[Collected data]
◆ ◆ ◆

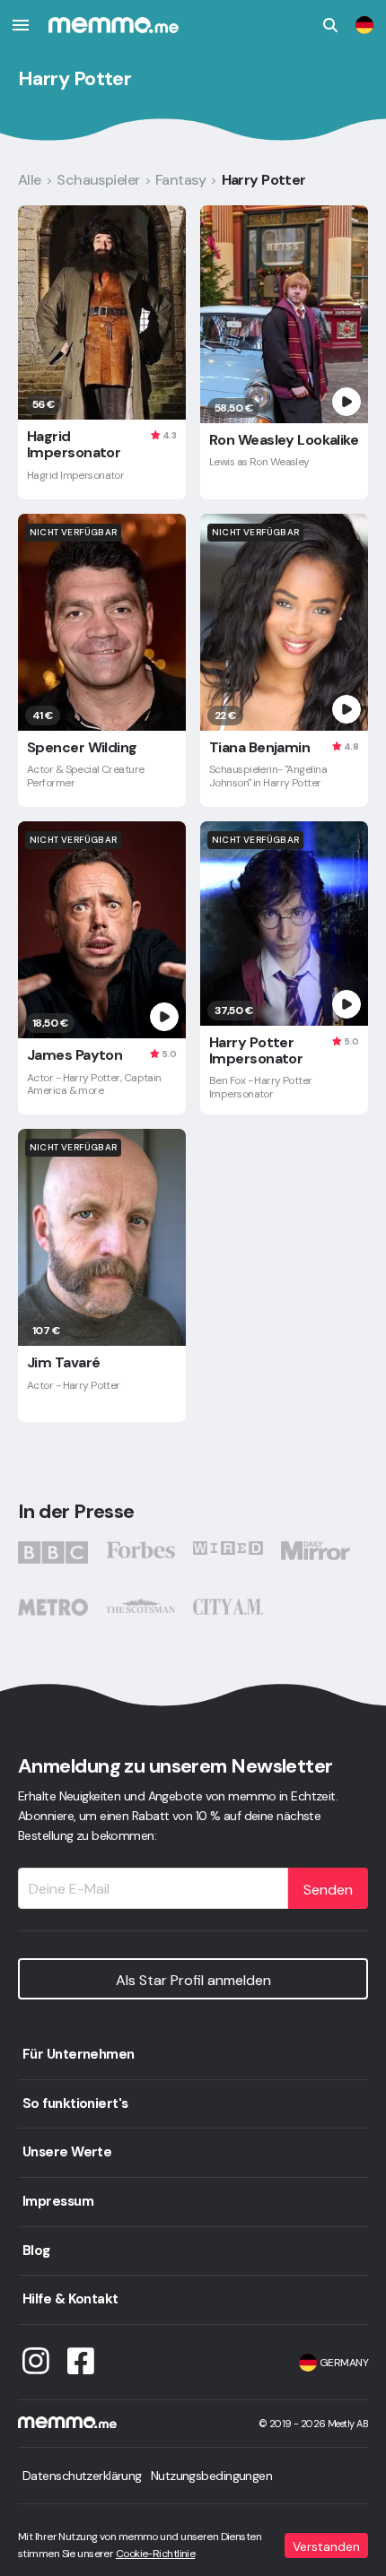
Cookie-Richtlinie (155, 2553)
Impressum (57, 2201)
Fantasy (180, 179)
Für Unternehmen (78, 2054)
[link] (364, 25)
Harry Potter (264, 179)
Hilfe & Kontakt (70, 2299)
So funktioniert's (74, 2103)
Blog (36, 2250)
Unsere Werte (66, 2152)
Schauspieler (98, 179)
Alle (29, 179)
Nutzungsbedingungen (211, 2476)
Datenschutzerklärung (82, 2476)
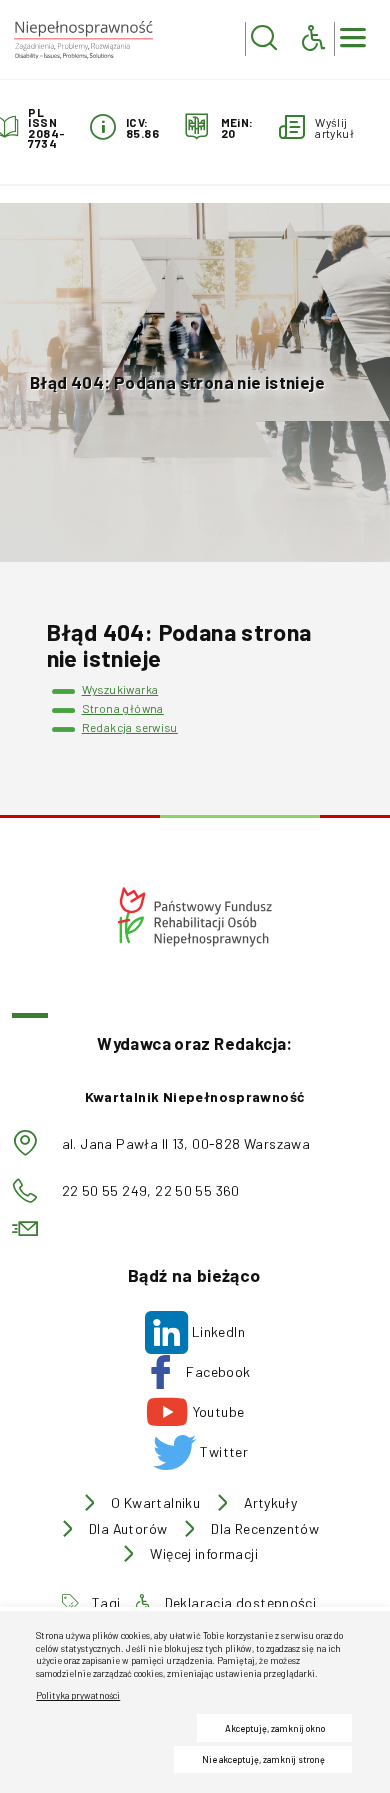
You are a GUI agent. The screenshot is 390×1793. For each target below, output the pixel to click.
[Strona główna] (83, 40)
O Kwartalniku (155, 1503)
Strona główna (123, 708)
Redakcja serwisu (130, 727)
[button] (264, 39)
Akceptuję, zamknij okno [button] (275, 1728)
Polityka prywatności (78, 1695)
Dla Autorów (128, 1529)
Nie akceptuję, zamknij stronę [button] (263, 1759)
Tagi (106, 1603)
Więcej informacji (204, 1554)
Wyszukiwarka (120, 689)
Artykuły (270, 1503)
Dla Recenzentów (265, 1529)
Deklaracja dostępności (241, 1603)
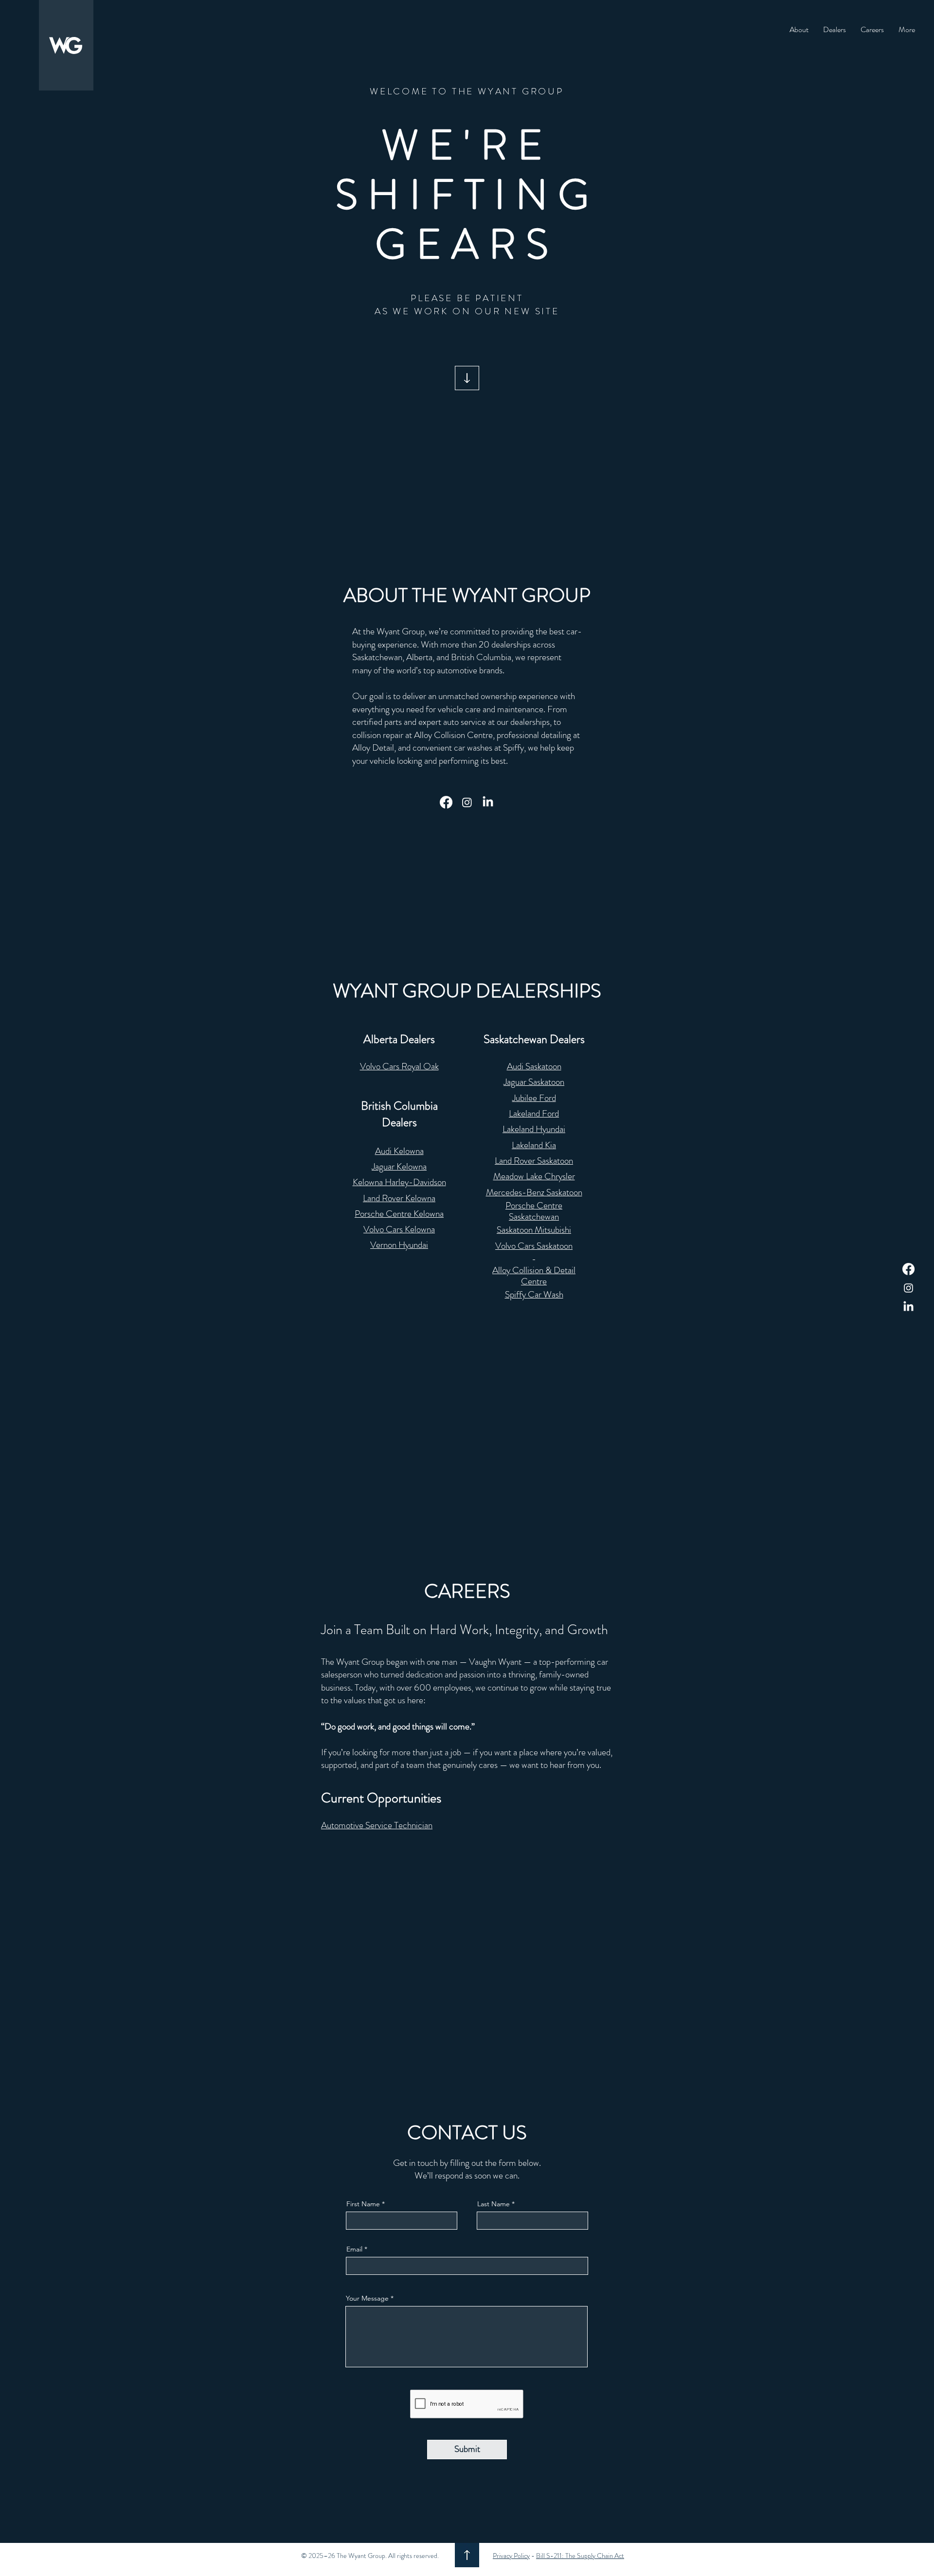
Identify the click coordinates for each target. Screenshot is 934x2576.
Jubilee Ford (534, 1097)
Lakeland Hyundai (534, 1128)
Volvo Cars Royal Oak (399, 1066)
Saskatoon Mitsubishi (534, 1229)
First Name (363, 2203)
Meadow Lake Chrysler (534, 1176)
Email (354, 2249)
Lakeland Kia (534, 1145)
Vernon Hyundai (399, 1244)
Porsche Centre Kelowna (399, 1213)
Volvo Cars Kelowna (399, 1229)
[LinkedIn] (908, 1307)
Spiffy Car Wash (534, 1294)
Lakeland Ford (534, 1113)
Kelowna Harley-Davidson (399, 1182)
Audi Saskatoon (534, 1066)
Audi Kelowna (399, 1150)
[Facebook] (908, 1269)
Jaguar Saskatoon (533, 1081)
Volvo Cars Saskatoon (534, 1245)
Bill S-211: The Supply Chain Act (580, 2555)
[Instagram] (908, 1288)
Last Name (493, 2203)
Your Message (367, 2298)
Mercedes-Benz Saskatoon (534, 1192)
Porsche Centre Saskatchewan (533, 1211)
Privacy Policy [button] (511, 2555)
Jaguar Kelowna (399, 1166)
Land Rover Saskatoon (534, 1160)
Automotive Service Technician (376, 1825)
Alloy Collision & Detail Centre (533, 1275)
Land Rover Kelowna (399, 1198)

◆ ◆ ◆

▸ **EXERCISE GOAL**
Your answer should consist of the lines from the line with "[Instagram] (908, 1288)" through the last line of the data, set down exactly, both included.

▸ **SOLUTION FOR THIS EXERCISE**
[Instagram] (908, 1288)
Last Name (493, 2203)
Your Message (367, 2298)
Mercedes-Benz Saskatoon (534, 1192)
Porsche Centre Saskatchewan (533, 1211)
Privacy Policy [button] (511, 2555)
Jaguar Kelowna (399, 1166)
Land Rover Saskatoon (534, 1160)
Automotive Service Technician (376, 1825)
Alloy Collision & Detail Centre (533, 1275)
Land Rover Kelowna (399, 1198)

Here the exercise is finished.